WRITTEN EXERCISE 1
Can you output the entries as a two-column CSV with columns "label" and "point", one row per entry, starting at the line that has "イギリス (459, 263)" and stopping after the line that has "大正天皇 (219, 263)"? Put each entry's text and its answer in its own quoted field, with line breaks turned into spaces.

SELECTED TEXT
## BEGIN

The British public also had more pressing matters on their mind, as it became increasingly obvious that the new King of England was obsessively in love with the American Wallis Simpson, particularly after he had opened parliament with a decidedly American accent. They were perhaps less concerned about the persecution of Jews and gypsies in Germany than with rumours that Wallis was about to divorce her second husband.
* * *
By 1936 it had also become increasingly obvious that the king was intending to become directly involved in negotiating with Hitler. This may have contributed to the determination of the prime minister to force the abdication of the new king in December 1936. It was an extraordinary episode, which has never been credibly explained.
In a conversation with the pro-Nazi Duke of Saxe-Coburg, Edward described an Anglo-German alliance as an ‘urgent necessity’. When the Duke enquired about arranging for Baldwin and Hitler to talk it over, he heatedly responded: ‘Who is the King here? Baldwin or I? I myself will talk to Hitler, and I will do so here or in Germany. Tell him that please!’41
Leading opponents of Edward’s abdication included Winston Churchill, Lord Beaverbrook, Lord Rothermere, Lord Lloyd, Walter Monkton, Oswald Mosley, Lady Houston, Duff Cooper and Sir Archibald Sinclair, the Liberal leader. They wanted to force Baldwin to resign and for the Prince of Wales to form a ‘King’s Party’. A number of junior ministers even thought a coup d’état was possible.
Popular opinion was unmistakable as people took to the streets with banners that read ‘Hands Off Our King’ and ‘Abdication means Revolution’. The BUF even adopted the slogan ‘Stand By The King’. But the prince caved in to Baldwin’s demand, probably because he was made aware that while he might indeed be king, Wallis Simpson was never going to be accepted as his queen. As Beaverbrook said, ‘Our cock won’t fight.’
6
THE GREAT AFFAIR
* * *
1936–38
* * *
Not God but a swastika
So black no sky could squeak through.
Every woman adores a Fascist
The boot in the face, the brute
Brute heart of a brute like you.
Sylvia Plath
There were certainly many in Germany, and not a few in Britain and America, who considered Edward VIII’s abdication in 1936 as a thinly disguised political conspiracy to remove a Nazi-friendly king.

## END

A block of data
## BEGIN

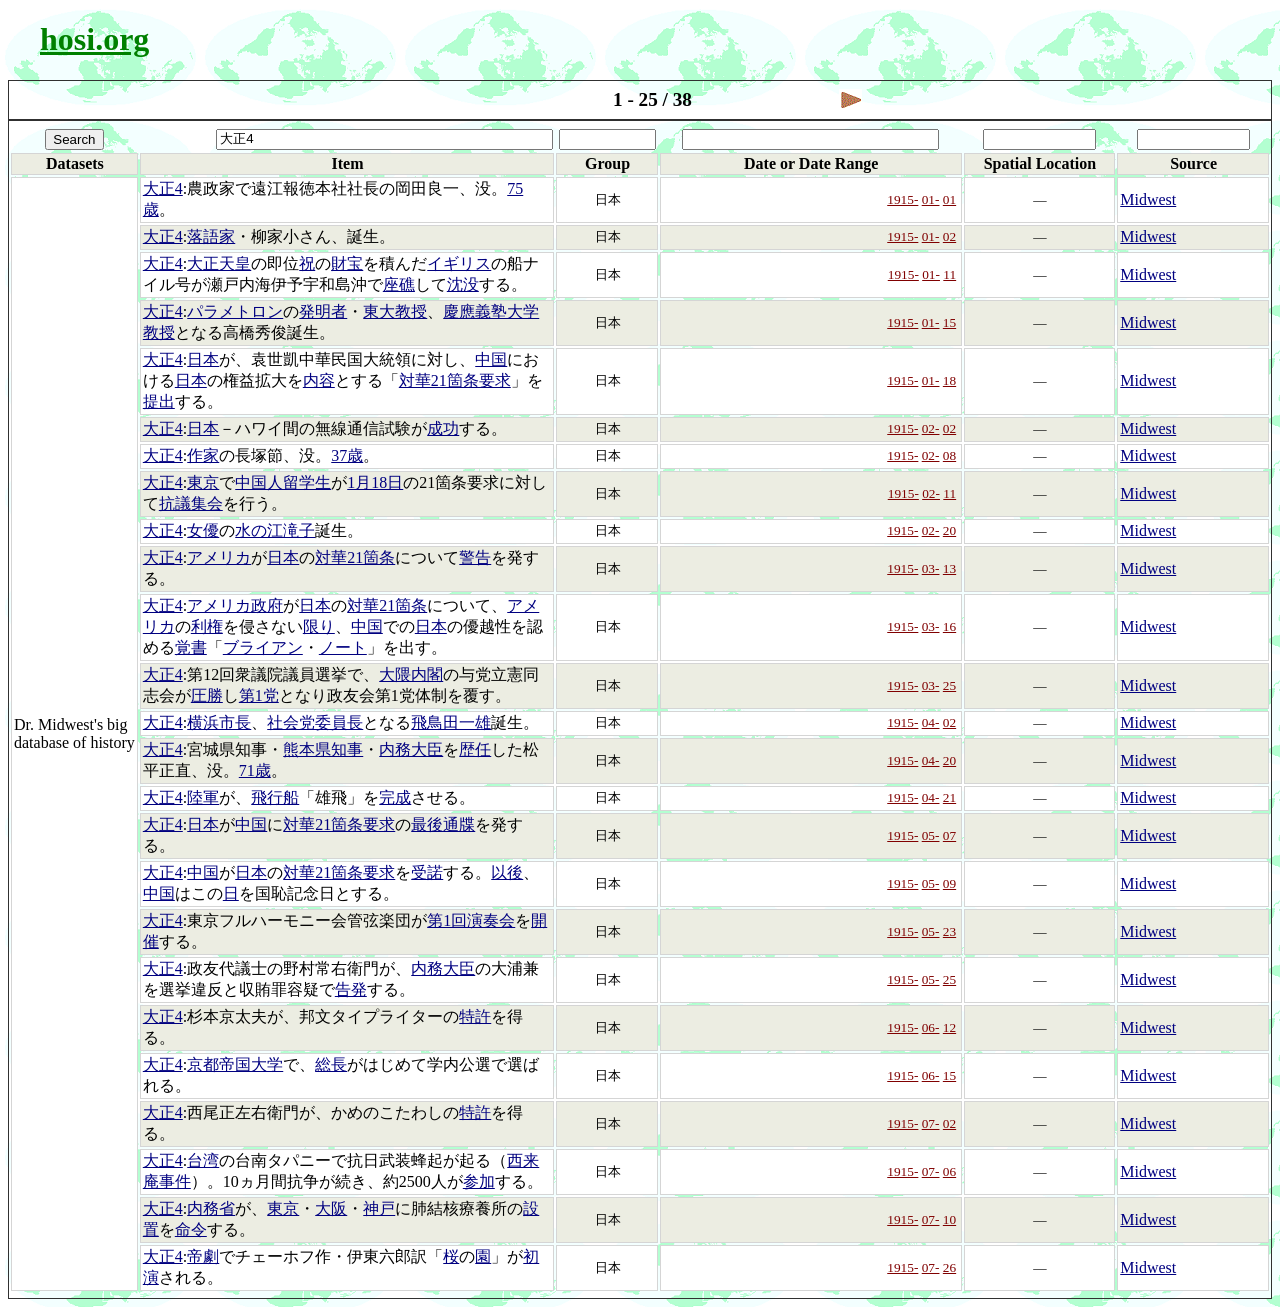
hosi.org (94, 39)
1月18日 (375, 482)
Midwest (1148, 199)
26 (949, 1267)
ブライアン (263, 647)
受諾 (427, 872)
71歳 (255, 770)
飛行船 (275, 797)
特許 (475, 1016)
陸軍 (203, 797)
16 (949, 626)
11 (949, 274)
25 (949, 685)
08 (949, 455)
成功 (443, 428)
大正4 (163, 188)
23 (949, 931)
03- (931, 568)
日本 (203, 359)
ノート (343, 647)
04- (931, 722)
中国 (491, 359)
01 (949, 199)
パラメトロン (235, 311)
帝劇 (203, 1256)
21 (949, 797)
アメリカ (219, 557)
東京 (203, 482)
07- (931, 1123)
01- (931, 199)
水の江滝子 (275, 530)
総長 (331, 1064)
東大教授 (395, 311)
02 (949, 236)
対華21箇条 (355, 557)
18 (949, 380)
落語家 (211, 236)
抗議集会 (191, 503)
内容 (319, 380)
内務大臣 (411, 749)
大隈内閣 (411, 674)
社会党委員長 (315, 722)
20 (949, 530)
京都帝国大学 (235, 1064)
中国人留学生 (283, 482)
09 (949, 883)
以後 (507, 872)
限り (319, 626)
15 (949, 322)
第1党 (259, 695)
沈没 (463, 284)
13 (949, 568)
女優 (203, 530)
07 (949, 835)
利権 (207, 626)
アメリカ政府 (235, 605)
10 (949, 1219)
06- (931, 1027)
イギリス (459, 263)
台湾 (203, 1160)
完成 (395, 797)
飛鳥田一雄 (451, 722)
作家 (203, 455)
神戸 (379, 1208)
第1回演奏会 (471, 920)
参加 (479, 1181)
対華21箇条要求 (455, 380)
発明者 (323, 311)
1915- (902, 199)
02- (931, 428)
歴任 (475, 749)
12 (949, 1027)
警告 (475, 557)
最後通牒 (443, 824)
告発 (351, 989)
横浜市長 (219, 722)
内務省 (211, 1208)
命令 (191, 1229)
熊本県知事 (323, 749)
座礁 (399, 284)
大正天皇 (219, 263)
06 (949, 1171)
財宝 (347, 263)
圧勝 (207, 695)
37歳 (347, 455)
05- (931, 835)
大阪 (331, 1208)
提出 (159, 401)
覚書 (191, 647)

## END
## BEGIN

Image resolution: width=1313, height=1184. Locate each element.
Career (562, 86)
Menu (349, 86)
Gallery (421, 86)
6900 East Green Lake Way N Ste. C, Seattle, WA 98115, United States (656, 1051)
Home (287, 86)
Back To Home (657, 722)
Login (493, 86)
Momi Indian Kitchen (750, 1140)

## END

WRITTEN EXERCISE 2
Can you restate the passage on Edward VIII's abdication, beginning at the words "Every woman adores" and stopping after "a Nazi-friendly king.", with "Fascist" swapped for "Tyrant"?

FULL SOLUTION 1
label,point
"イギリス","(459, 263)"
"台湾","(203, 1160)"
"完成","(395, 797)"
"飛鳥田一雄","(451, 722)"
"作家","(203, 455)"
"神戸","(379, 1208)"
"第1回演奏会","(471, 920)"
"参加","(479, 1181)"
"対華21箇条要求","(455, 380)"
"発明者","(323, 311)"
"1915-","(902, 199)"
"02-","(931, 428)"
"歴任","(475, 749)"
"12","(949, 1027)"
"警告","(475, 557)"
"最後通牒","(443, 824)"
"告発","(351, 989)"
"横浜市長","(219, 722)"
"内務省","(211, 1208)"
"命令","(191, 1229)"
"熊本県知事","(323, 749)"
"座礁","(399, 284)"
"大正天皇","(219, 263)"

FULL SOLUTION 2
Every woman adores a Tyrant
The boot in the face, the brute
Brute heart of a brute like you.
Sylvia Plath
There were certainly many in Germany, and not a few in Britain and America, who considered Edward VIII’s abdication in 1936 as a thinly disguised political conspiracy to remove a Nazi-friendly king.